We chose to work with Lactobacillus rhamnosus gg, a commonly used probiotic. Lactobacillus rhamnosus gg normally produces acetate. So, our team’s idea was that, if we could manage to make this strain produce butyrate as well, we would achieve the maximum serotonin production when administering the probiotic. In order to achieve this, we genetically modified Lactobacillus rhamnosus gg, by inserting a plasmid containing the necessary genes.

This part of our experiments took place in the Laboratory of Biotechnology and Applied Microbiology.

We intended to run two separate experiments for the genetic modification of the Lactobacillus strain. In the first experiment, we would transform the cells using the old iGEM part (BBa_K1618021), while in the second we would use our own new improved part (BBa_K4989008). In this section there is no information about the parts, but you can read more about them in the New Improved Part section.

Although Lactobacillus rhamnosus gg is our probiotic strain, we also used E.Coli K12 to better characterize our parts.

We started off by measuring the concentration of the SCFAs normally produced by the two strains in a 24h culture, to use these measurements as a control.
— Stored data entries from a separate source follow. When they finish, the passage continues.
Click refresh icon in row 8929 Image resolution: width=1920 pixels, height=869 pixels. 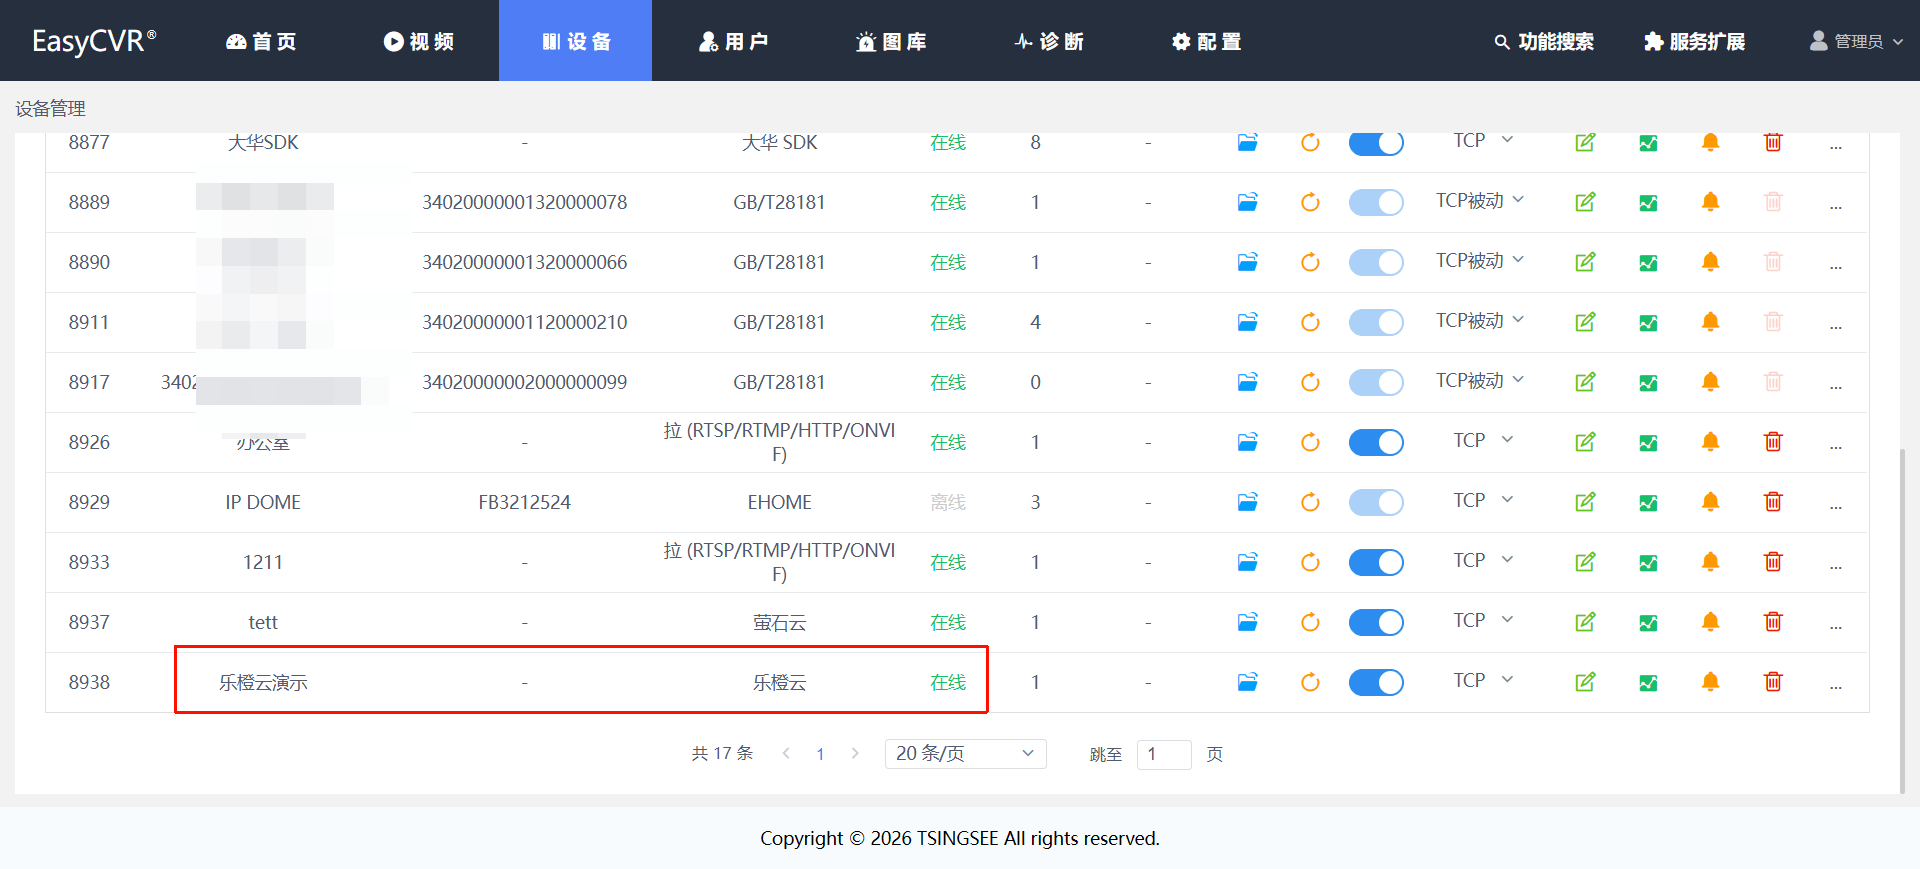[x=1310, y=502]
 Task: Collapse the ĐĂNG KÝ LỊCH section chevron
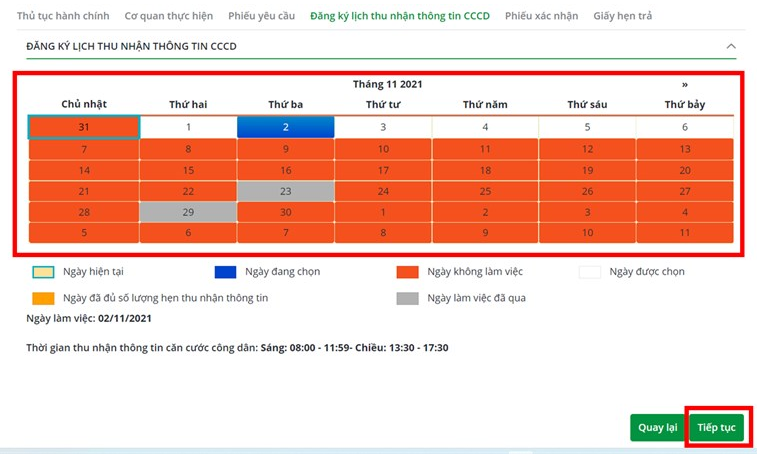click(x=731, y=46)
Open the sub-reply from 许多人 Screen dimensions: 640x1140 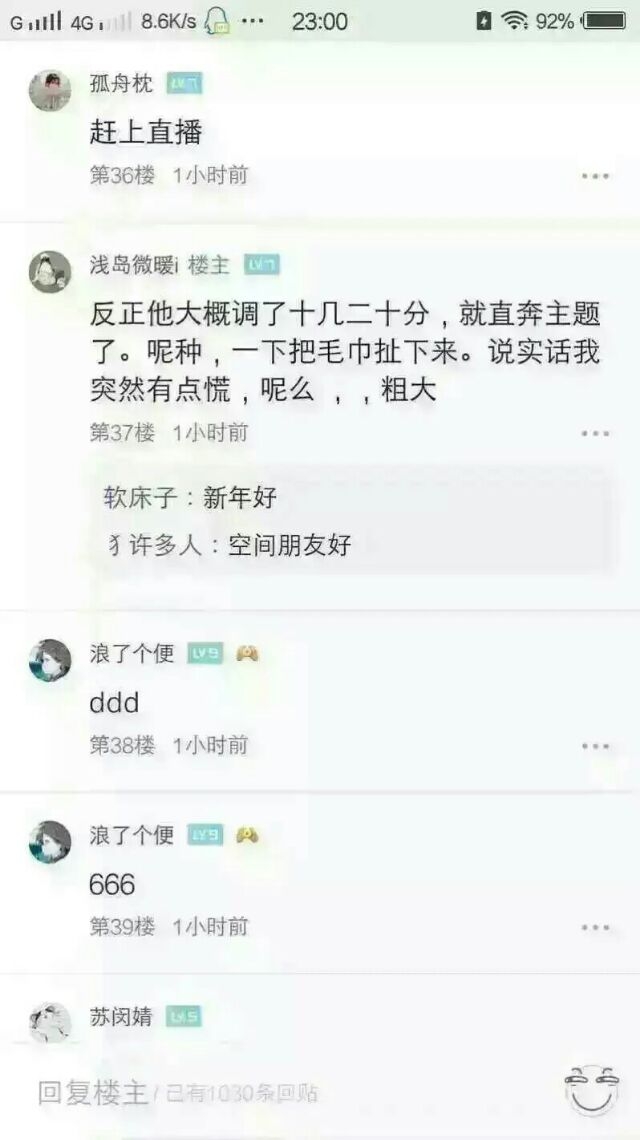[x=230, y=545]
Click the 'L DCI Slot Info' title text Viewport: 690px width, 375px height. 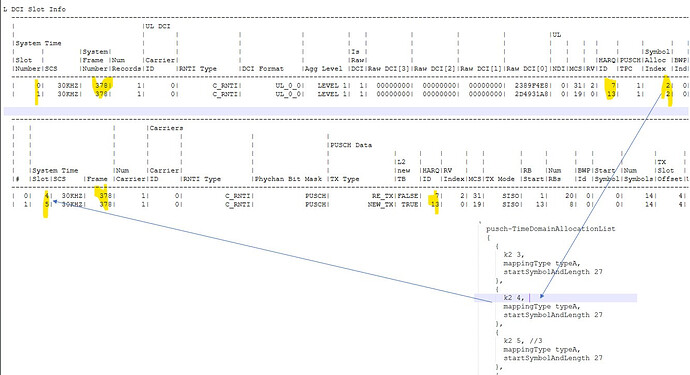pyautogui.click(x=35, y=9)
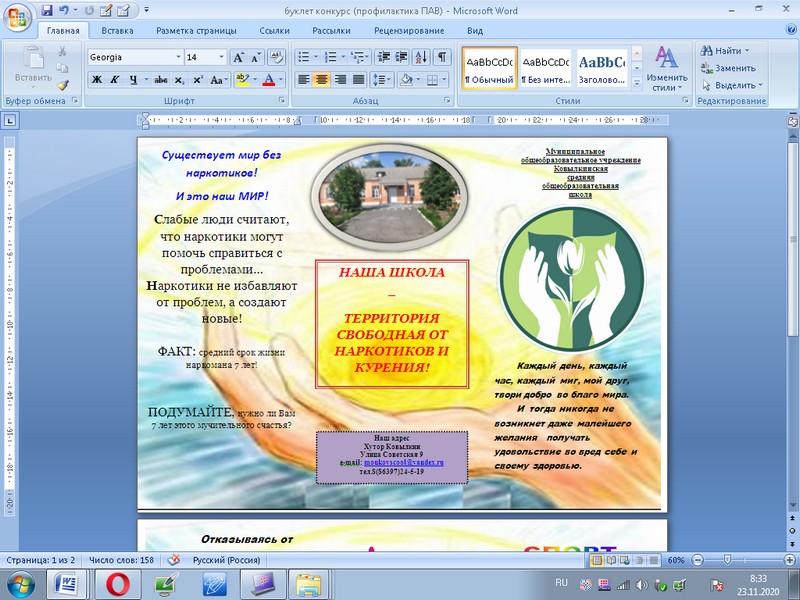Click the Изменить стили button
The width and height of the screenshot is (800, 600).
[667, 68]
These values were determined by HPLC, using a Shimadzu chromatography system.

Afterwards, we proceeded to transform both of the bacteria strains. We cloned our insert in the pNZ8149 food-graded plasmid, using Golden Gate methods and enzymes. We also used IPTG to induce the expression of the old part, as it was controlled by a lac-promoter. After succesfully transforming both E.Coli K12 and L.rhamnosus gg with the plasmid containing the old part (conducted colony PCR to check the transformation) and cultured them for 24h, we measured their production of SCFAs as well, using HPLC.

Sadly, we faced many difficulties ordering the new part. We ordered it from two different suppliers multiple times, but we experienced many delays because of its length and complexity. As a result, the new part didn’t arrive on time and we are still working on this experiment. Although we won’t be able to have these results by the Freeze Day to upload them on our Wiki, we will continue our experiments and we will for sure share our updates with the judges in the judge Q&A during the Grand Jamboree!

We understand that our New Improved Part insert is considerably long, which is one of our major concerns. However, we have very carefully designed every part of our insert, so we are optimistic that it should work and we expect to observe an increase in the production of butyrate. In order to identify whether the strains have eventually been transformed with the plasmid, we have included a GFP protein sequence to our part.

Results:

The results obtained from the HPLC of the bacteria strains that weren’t transformed.

We can see that before the transformation, as expected, there is production of acetate and lactate. E.Coli also produces a very low quantity of butyrate.

The results obtained from the HPLC of the bacteria strains that were transformed with the plasmid containing the old part.

We can observe that there is no big difference when inserting the old part. This aligns with previous teams’ research, as the part didn’t work for them as well.

As we mentioned above, we still don’t have the results from the transformation with the plasmid containing our new improved part. However, what we are expecting to observe is green fluorescent cultures, producing high concentrations of lactate and acetate , along with a higher concentration of butyrate. We will be happy to discuss with the judges our results in the judge Q&A during the Grand Jamboree!